Stored records
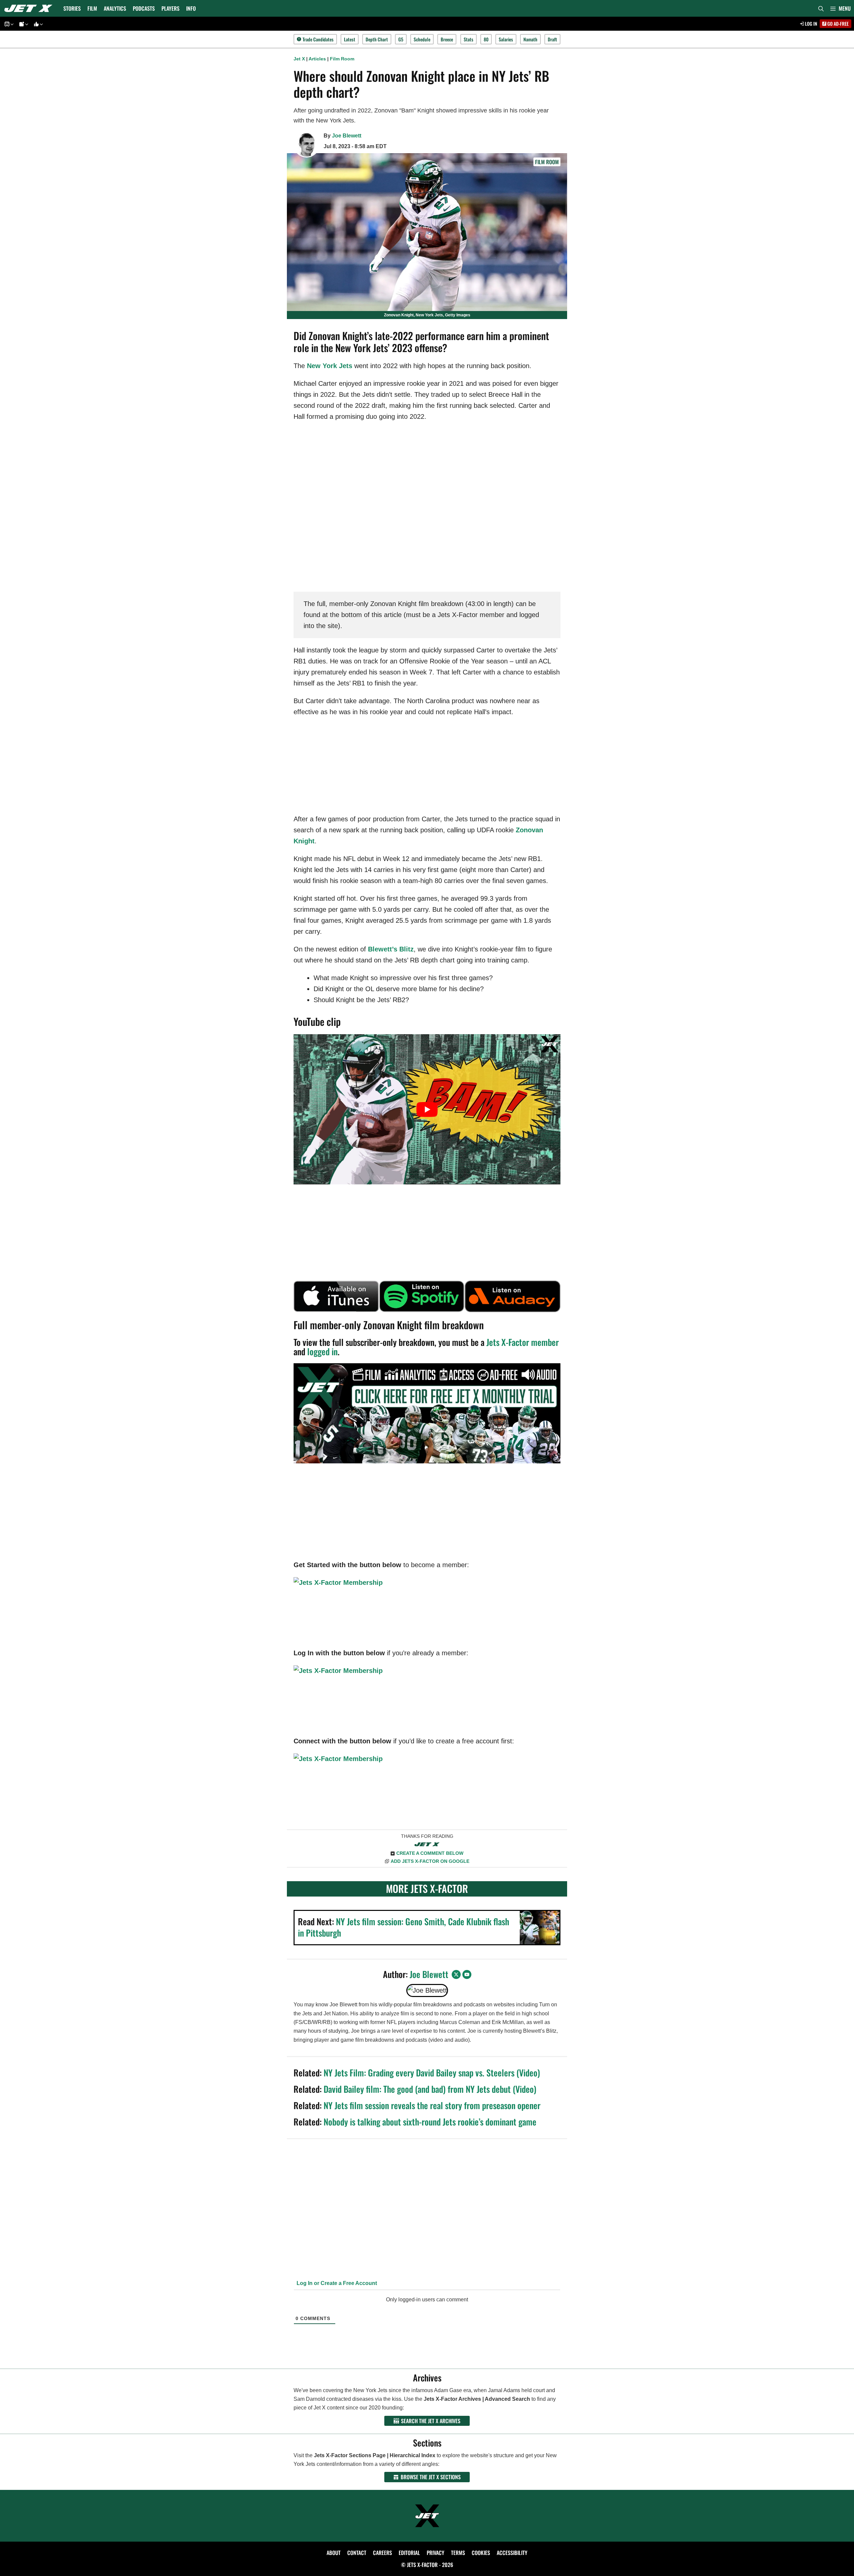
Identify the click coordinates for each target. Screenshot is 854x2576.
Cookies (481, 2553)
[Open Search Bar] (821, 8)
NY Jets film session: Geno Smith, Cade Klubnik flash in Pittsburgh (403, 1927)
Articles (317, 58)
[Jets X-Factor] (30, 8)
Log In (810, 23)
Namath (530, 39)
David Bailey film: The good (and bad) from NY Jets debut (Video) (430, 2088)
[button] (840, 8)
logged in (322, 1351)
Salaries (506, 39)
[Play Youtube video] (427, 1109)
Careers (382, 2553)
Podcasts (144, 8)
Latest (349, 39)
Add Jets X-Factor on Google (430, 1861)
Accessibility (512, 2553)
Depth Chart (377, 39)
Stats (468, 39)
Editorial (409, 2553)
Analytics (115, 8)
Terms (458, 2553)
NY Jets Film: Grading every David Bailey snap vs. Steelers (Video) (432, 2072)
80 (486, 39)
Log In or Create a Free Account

Exercise objective
Where in the entries does the word "Factor" occur? Copy out each line that has it.

Written reply
[Jets X-Factor] (30, 8)
Add Jets X-Factor on Google (430, 1861)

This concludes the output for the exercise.